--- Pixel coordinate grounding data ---
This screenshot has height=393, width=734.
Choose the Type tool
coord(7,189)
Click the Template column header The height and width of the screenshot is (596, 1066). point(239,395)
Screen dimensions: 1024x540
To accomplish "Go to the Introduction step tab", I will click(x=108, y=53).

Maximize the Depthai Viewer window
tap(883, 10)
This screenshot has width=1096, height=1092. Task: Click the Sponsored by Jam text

--- EXERCISE BRIEF ---
Which lines hold the string "width"? Copy all of them from the data above.

--- FINISHED EXERCISE ---
This screenshot has height=393, width=734.
Click the Template column header The height and width of the screenshot is (596, 1066). point(239,395)
This screenshot has width=1096, height=1092. Task: Click the Sponsored by Jam text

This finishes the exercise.